Only a number is expected in reply: the count of lines below where the word "Locales" occurs.

Saved entries
>>>>

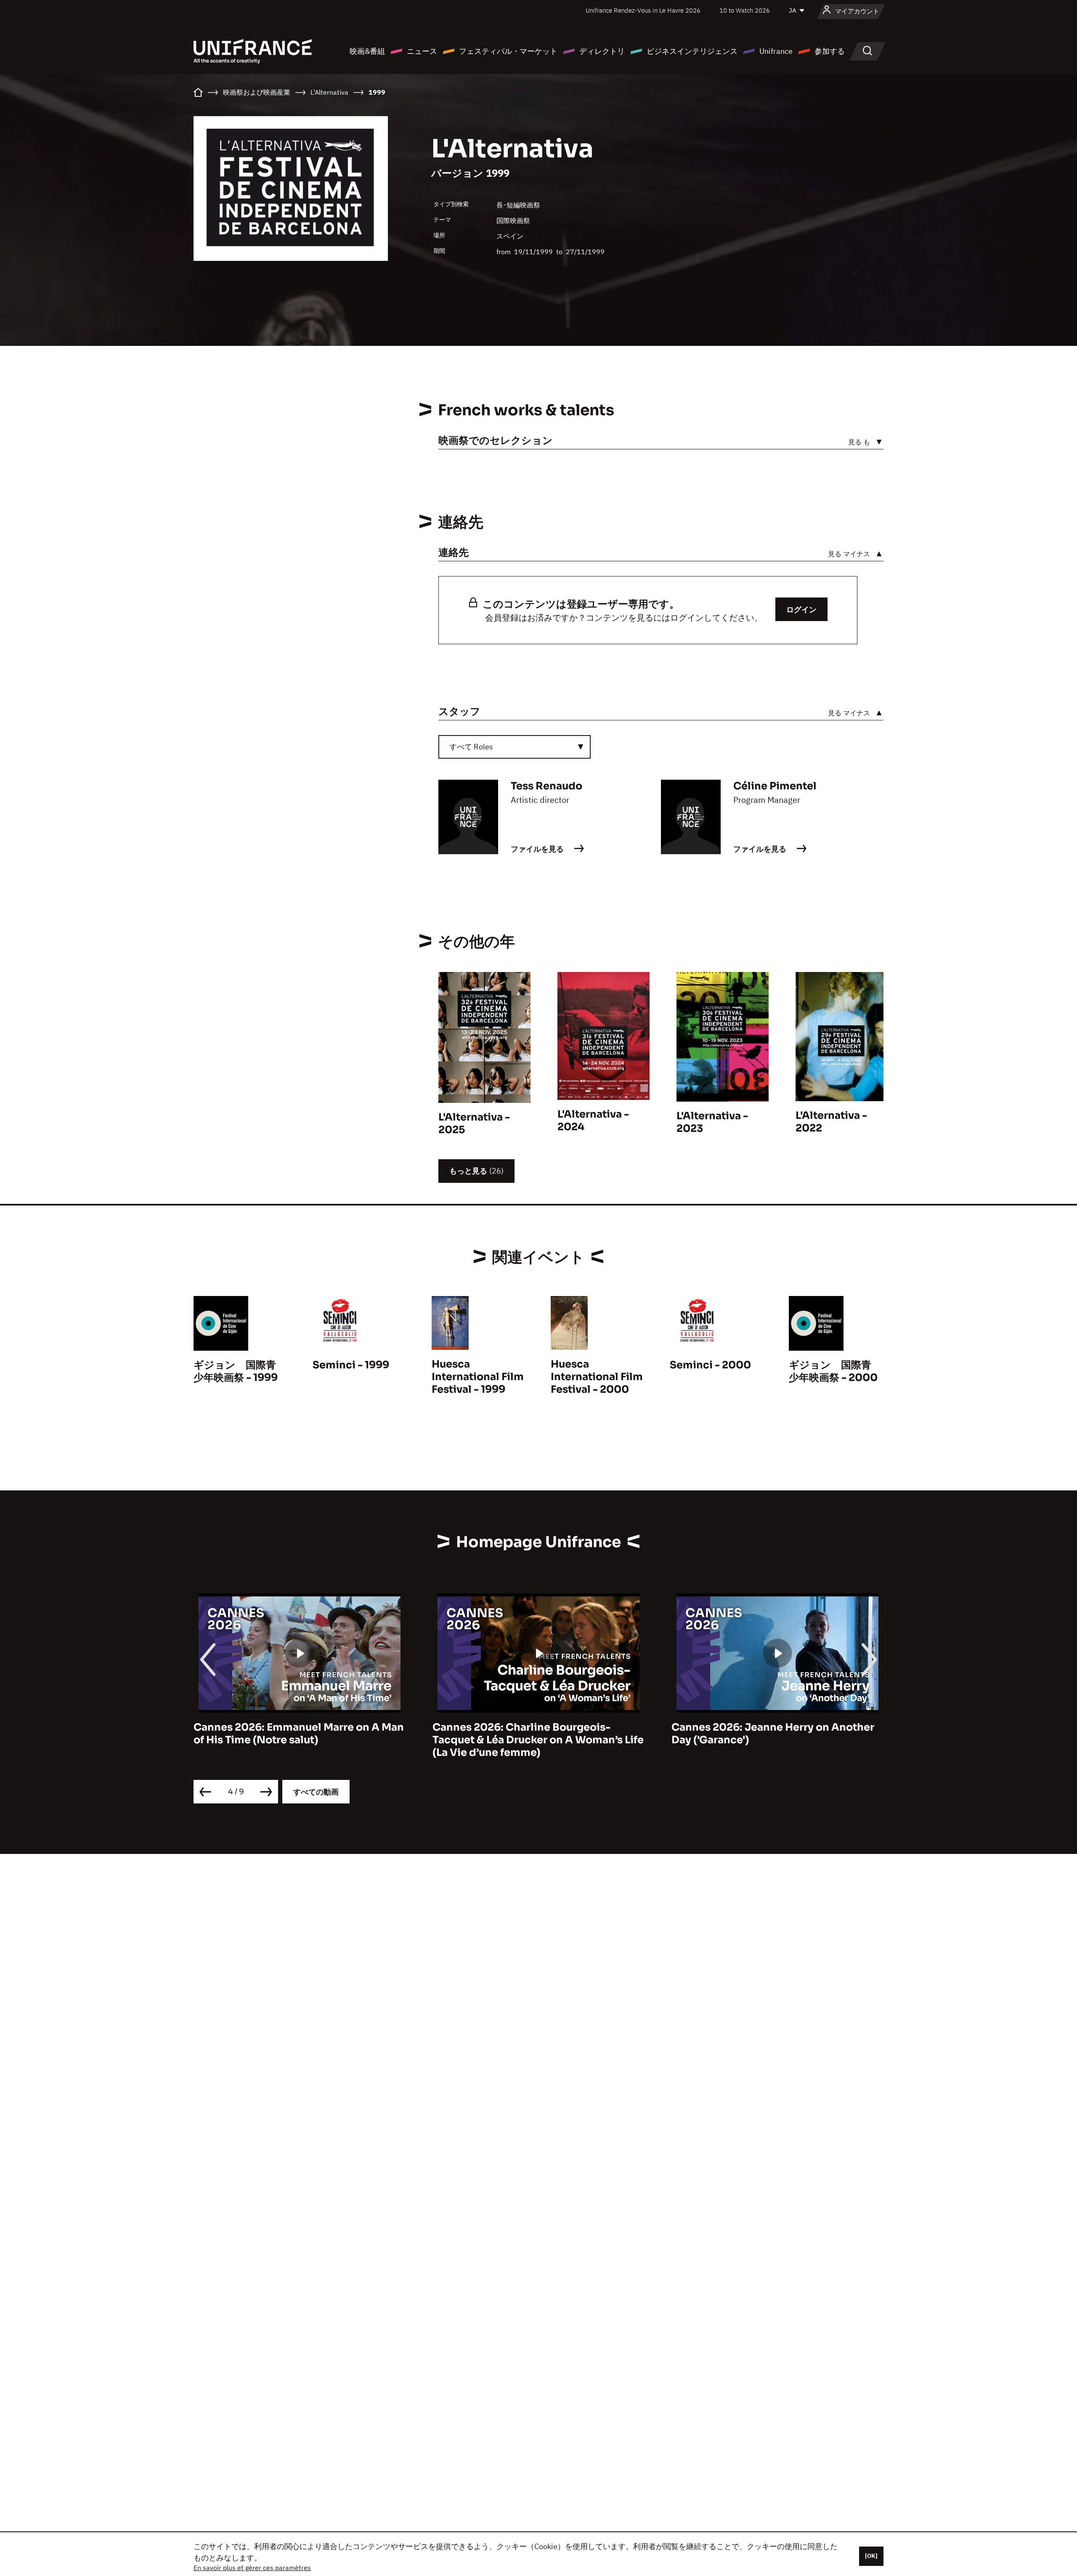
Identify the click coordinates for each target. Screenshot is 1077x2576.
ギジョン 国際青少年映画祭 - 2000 (833, 1371)
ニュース (422, 51)
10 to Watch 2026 (744, 10)
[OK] (871, 2556)
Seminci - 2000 (710, 1365)
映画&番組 (367, 51)
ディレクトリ (602, 51)
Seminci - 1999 (351, 1365)
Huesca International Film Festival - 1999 (478, 1377)
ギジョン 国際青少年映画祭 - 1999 (236, 1371)
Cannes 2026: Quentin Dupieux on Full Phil (770, 1733)
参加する (829, 51)
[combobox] (514, 747)
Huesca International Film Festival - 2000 (597, 1377)
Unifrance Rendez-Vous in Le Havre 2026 (643, 10)
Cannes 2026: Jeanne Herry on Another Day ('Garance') (533, 1733)
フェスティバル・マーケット (508, 51)
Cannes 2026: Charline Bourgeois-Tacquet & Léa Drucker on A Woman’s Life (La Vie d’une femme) (299, 1740)
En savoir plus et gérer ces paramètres (252, 2567)
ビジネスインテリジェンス (692, 51)
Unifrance (776, 51)
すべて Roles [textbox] (471, 747)
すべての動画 (316, 1792)
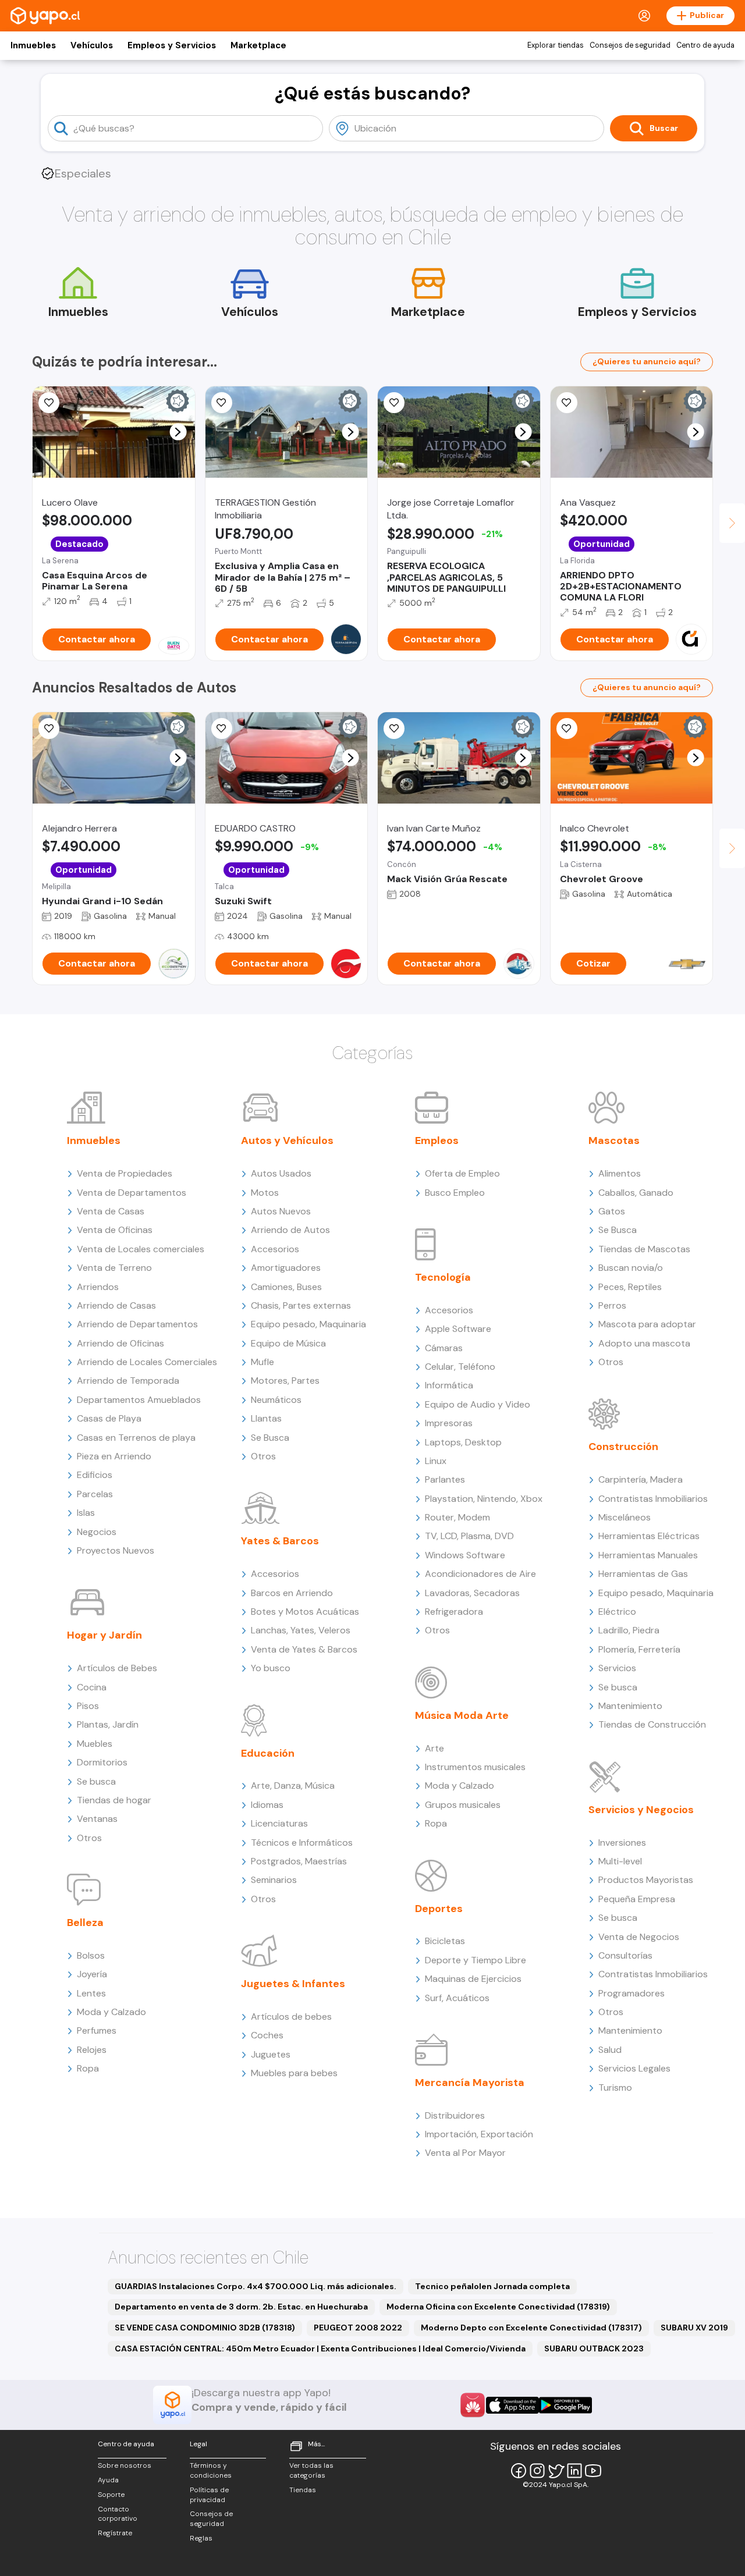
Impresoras (449, 1423)
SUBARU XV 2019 (694, 2327)
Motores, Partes (285, 1380)
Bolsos (91, 1955)
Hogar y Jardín (104, 1635)
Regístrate (115, 2533)
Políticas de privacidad (209, 2494)
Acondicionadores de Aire (480, 1574)
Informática (449, 1385)
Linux (435, 1461)
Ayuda (108, 2480)
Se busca (96, 1781)
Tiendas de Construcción (652, 1724)
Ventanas (97, 1819)
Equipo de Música (288, 1343)
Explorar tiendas (555, 45)
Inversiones (622, 1842)
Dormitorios (102, 1762)
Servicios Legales (634, 2068)
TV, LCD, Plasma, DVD (469, 1536)
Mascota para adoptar (647, 1324)
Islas (86, 1512)
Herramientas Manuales (648, 1555)
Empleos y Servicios (171, 45)
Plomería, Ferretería (639, 1649)
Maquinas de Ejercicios (473, 1979)
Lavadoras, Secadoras (472, 1593)
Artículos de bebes (291, 2016)
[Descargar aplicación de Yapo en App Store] (512, 2405)
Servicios (617, 1668)
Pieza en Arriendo (114, 1456)
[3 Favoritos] (48, 402)
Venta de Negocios (638, 1937)
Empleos (437, 1140)
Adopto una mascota (644, 1343)
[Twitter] (556, 2470)
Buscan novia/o (630, 1268)
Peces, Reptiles (630, 1287)
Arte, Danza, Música (293, 1785)
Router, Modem (457, 1517)
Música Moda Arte (462, 1715)
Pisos (88, 1706)
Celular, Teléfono (460, 1366)
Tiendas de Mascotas (644, 1249)
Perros (612, 1305)
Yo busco (270, 1668)
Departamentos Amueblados (139, 1400)
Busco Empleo (455, 1192)
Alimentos (619, 1173)
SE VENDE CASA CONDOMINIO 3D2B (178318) (205, 2327)
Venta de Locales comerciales (140, 1249)
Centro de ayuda (705, 45)
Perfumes (96, 2030)
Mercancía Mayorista (469, 2083)
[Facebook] (518, 2470)
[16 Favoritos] (394, 402)
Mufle (262, 1362)
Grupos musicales (463, 1805)
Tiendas (302, 2490)
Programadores (631, 1993)
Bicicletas (445, 1941)
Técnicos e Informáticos (302, 1842)
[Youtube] (593, 2470)
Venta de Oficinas (114, 1230)
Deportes (439, 1909)
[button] (177, 432)
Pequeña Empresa (636, 1899)
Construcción (623, 1447)
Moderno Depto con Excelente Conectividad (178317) (531, 2327)
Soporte (111, 2494)
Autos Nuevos (281, 1211)
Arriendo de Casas (116, 1305)
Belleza (85, 1923)
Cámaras (444, 1348)
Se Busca (270, 1437)
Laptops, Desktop (463, 1442)
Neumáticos (276, 1400)
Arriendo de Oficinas (120, 1343)
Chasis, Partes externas (301, 1305)
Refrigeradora (454, 1611)
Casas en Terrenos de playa (136, 1437)
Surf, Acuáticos (457, 1998)
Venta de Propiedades (124, 1173)
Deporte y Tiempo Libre (475, 1960)
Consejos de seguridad (630, 45)
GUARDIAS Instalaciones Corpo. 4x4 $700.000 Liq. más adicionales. (255, 2286)
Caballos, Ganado (635, 1192)
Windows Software (465, 1555)
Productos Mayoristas (645, 1880)
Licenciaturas (279, 1823)
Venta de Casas (110, 1211)
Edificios (94, 1475)
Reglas (201, 2538)
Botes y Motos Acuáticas (305, 1611)
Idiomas (267, 1805)
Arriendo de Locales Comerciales (147, 1362)
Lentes (91, 1993)
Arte (434, 1748)
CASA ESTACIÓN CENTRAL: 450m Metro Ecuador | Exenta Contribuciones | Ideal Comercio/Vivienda (320, 2348)
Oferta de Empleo (462, 1173)
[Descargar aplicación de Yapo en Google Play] (565, 2405)
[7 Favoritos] (566, 402)
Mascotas (614, 1140)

<<<<

▶ **Result of the task**:
2